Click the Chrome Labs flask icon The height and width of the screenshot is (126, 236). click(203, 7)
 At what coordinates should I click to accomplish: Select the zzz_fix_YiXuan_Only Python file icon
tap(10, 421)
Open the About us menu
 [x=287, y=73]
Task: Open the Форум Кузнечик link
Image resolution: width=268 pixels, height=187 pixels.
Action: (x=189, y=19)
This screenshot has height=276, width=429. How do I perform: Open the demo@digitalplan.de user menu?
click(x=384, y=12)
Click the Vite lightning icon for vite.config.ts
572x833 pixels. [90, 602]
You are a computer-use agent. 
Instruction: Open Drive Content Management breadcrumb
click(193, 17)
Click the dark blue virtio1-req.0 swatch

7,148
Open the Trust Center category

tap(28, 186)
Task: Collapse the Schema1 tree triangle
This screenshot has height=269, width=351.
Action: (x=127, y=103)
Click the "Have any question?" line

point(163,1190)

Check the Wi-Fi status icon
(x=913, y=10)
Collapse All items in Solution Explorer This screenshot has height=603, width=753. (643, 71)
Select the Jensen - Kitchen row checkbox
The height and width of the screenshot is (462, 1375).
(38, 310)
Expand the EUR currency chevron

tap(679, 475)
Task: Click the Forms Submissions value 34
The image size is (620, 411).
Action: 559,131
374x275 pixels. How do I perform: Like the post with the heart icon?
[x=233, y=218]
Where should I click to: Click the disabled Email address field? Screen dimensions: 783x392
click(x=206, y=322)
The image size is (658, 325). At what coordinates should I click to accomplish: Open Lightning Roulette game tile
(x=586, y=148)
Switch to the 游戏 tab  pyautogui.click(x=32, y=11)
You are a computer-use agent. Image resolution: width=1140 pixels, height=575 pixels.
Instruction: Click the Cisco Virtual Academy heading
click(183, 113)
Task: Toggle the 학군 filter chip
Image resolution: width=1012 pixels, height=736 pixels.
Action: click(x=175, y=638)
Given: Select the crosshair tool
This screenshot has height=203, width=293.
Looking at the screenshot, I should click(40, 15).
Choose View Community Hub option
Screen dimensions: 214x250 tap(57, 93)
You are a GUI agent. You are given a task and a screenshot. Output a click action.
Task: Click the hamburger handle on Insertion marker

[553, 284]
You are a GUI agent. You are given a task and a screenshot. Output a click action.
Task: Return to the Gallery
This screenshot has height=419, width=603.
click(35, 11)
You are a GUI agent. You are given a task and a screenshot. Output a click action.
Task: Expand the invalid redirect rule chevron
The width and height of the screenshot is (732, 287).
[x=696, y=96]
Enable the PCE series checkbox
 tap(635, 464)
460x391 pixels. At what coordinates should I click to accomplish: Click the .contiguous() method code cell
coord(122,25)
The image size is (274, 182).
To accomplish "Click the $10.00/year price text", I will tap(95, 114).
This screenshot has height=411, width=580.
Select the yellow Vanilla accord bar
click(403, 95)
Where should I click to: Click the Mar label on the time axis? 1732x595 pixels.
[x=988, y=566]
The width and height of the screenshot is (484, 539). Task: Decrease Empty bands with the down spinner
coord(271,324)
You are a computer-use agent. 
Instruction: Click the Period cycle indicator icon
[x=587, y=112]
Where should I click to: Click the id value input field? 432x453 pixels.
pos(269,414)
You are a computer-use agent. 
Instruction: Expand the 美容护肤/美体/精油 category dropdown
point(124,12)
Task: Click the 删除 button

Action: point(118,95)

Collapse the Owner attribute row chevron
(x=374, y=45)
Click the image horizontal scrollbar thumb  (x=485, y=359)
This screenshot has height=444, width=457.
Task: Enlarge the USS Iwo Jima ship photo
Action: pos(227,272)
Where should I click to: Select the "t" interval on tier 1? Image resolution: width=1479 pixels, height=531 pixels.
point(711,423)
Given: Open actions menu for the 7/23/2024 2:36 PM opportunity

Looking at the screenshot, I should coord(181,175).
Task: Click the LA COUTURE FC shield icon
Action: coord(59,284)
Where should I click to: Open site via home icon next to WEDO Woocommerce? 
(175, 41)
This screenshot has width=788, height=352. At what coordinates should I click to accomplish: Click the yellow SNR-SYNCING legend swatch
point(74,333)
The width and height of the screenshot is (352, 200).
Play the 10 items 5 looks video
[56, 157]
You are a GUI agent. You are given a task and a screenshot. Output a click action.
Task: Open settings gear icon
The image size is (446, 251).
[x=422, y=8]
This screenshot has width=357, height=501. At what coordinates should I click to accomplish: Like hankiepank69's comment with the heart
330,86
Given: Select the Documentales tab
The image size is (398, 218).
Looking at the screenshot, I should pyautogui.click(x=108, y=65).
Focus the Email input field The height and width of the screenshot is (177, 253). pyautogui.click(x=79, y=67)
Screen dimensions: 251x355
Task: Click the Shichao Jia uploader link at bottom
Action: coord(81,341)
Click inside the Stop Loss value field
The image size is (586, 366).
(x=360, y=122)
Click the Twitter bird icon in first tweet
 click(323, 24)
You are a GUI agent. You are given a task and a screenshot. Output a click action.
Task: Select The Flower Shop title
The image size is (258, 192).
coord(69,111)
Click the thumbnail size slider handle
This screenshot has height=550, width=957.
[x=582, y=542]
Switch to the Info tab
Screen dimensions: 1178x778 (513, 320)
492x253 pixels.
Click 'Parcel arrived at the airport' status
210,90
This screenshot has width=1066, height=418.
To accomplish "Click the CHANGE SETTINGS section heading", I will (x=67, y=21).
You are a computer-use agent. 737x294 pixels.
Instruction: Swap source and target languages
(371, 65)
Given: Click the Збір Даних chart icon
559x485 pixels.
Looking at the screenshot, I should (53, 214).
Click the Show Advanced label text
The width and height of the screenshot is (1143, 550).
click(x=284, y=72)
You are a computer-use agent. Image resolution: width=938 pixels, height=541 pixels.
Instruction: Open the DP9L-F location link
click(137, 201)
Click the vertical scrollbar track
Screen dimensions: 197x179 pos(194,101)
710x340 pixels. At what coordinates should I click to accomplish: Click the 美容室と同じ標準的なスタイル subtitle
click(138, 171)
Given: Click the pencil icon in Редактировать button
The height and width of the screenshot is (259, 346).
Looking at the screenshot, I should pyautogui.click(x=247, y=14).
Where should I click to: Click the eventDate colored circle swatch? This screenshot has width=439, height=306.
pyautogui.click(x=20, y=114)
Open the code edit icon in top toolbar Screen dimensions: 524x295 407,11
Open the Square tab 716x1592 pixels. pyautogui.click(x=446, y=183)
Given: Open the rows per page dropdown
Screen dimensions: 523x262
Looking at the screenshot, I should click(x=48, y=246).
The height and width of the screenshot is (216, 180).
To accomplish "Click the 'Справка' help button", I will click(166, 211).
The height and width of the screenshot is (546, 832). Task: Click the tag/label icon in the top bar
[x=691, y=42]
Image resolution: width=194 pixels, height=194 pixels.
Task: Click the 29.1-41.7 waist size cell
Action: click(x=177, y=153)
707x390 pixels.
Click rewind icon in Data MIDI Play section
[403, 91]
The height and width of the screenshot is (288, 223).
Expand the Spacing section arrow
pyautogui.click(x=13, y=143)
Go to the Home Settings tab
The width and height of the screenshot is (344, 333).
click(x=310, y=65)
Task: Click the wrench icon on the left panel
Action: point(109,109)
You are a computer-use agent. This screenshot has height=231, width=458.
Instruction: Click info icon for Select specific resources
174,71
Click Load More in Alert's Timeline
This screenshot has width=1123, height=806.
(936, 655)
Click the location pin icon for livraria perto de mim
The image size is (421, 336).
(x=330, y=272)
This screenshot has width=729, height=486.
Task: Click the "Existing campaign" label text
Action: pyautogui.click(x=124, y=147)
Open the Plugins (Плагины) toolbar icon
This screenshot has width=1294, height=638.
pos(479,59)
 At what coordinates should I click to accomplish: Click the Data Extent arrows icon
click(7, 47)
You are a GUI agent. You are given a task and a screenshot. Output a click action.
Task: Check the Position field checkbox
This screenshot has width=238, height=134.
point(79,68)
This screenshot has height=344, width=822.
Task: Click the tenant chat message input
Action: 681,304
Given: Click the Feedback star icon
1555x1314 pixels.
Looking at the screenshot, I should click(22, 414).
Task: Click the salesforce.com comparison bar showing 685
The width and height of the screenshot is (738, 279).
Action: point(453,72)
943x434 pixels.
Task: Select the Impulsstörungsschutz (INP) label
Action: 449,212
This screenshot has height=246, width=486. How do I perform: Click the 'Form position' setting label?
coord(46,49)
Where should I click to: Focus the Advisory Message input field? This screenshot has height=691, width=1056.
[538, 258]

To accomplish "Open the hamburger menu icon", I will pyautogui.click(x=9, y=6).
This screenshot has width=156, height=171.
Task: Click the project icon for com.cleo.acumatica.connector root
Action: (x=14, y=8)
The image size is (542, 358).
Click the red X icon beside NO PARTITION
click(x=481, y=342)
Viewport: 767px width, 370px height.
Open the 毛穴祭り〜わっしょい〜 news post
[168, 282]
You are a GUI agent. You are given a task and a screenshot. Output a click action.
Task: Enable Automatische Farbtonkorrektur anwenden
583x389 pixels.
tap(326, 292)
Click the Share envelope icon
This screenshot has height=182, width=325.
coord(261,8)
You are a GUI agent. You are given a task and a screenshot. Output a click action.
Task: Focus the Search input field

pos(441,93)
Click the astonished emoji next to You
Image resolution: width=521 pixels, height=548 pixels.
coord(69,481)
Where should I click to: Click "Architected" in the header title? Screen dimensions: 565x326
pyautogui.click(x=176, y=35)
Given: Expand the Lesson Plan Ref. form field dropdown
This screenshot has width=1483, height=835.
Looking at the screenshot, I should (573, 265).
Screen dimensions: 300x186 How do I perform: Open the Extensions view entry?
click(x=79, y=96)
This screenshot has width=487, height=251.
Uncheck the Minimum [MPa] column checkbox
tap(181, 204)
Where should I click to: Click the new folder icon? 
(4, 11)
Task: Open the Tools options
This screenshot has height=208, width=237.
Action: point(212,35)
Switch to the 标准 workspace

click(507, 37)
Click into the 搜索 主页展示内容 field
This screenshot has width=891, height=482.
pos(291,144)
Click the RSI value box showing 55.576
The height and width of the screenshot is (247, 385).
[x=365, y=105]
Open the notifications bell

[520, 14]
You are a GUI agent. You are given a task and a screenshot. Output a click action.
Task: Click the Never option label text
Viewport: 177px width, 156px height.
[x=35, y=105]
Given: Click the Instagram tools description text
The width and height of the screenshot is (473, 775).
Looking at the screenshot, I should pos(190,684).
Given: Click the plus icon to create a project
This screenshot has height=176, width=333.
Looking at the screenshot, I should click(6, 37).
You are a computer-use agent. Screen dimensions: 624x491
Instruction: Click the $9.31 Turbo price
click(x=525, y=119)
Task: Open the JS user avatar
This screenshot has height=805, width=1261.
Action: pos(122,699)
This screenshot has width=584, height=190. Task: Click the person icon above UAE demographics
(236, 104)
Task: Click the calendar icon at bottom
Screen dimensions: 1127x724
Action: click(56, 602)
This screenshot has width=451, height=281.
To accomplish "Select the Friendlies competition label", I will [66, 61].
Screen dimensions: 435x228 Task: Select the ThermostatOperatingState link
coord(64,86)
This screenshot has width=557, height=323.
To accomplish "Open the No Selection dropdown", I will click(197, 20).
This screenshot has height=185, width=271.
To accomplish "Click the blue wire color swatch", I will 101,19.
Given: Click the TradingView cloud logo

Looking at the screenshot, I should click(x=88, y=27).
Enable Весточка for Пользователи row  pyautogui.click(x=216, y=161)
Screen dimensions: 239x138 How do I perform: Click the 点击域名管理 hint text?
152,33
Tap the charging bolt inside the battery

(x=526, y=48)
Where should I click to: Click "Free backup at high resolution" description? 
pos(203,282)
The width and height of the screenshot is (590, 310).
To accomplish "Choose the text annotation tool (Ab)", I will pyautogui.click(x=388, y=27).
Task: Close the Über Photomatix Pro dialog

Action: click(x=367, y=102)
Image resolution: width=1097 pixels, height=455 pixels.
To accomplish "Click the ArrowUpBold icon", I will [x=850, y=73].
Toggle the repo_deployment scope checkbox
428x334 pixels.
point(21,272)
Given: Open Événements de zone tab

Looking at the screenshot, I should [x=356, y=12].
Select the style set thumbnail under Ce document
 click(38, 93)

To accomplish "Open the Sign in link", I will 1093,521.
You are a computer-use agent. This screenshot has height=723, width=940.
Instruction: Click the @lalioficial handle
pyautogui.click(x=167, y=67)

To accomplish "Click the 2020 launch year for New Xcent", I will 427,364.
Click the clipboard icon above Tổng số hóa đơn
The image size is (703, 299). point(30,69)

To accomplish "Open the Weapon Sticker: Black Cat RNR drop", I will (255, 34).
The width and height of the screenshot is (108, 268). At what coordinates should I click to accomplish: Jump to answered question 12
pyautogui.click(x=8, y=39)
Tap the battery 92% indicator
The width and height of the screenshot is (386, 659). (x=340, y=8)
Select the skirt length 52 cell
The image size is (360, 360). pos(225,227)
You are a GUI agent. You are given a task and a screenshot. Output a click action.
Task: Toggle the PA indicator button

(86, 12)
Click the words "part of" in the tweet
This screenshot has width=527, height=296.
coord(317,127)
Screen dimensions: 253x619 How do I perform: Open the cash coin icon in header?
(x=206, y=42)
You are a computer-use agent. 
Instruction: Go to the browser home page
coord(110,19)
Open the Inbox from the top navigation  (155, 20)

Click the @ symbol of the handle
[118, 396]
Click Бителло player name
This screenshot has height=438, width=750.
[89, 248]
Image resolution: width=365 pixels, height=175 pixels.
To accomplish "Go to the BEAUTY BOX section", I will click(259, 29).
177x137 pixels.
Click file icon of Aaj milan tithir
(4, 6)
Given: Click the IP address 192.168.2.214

-.-.-

§ **INSTRUCTIONS FOR THE TASK**
Within the listing above, the range opens at the line with "Switch to the Info tab" and closes at the line with "The height and width of the screenshot is (216, 180).". Reproduce exactly the lines of that range, including both ends.

§ **RESULT OF THIS EXERCISE**
Switch to the Info tab
Screen dimensions: 1178x778 (513, 320)
492x253 pixels.
Click 'Parcel arrived at the airport' status
210,90
This screenshot has width=1066, height=418.
To accomplish "Click the CHANGE SETTINGS section heading", I will (x=67, y=21).
You are a computer-use agent. 737x294 pixels.
Instruction: Swap source and target languages
(371, 65)
Given: Click the Збір Даних chart icon
559x485 pixels.
Looking at the screenshot, I should (53, 214).
Click the Show Advanced label text
The width and height of the screenshot is (1143, 550).
click(x=284, y=72)
You are a computer-use agent. Image resolution: width=938 pixels, height=541 pixels.
Instruction: Open the DP9L-F location link
click(137, 201)
Click the vertical scrollbar track
Screen dimensions: 197x179 pos(194,101)
710x340 pixels. At what coordinates should I click to accomplish: Click the 美容室と同じ標準的なスタイル subtitle
click(138, 171)
Given: Click the pencil icon in Редактировать button
The height and width of the screenshot is (259, 346).
Looking at the screenshot, I should pyautogui.click(x=247, y=14).
Where should I click to: Click the eventDate colored circle swatch? This screenshot has width=439, height=306.
pyautogui.click(x=20, y=114)
Open the code edit icon in top toolbar Screen dimensions: 524x295 407,11
Open the Square tab 716x1592 pixels. pyautogui.click(x=446, y=183)
Given: Open the rows per page dropdown
Screen dimensions: 523x262
Looking at the screenshot, I should click(x=48, y=246).
The height and width of the screenshot is (216, 180).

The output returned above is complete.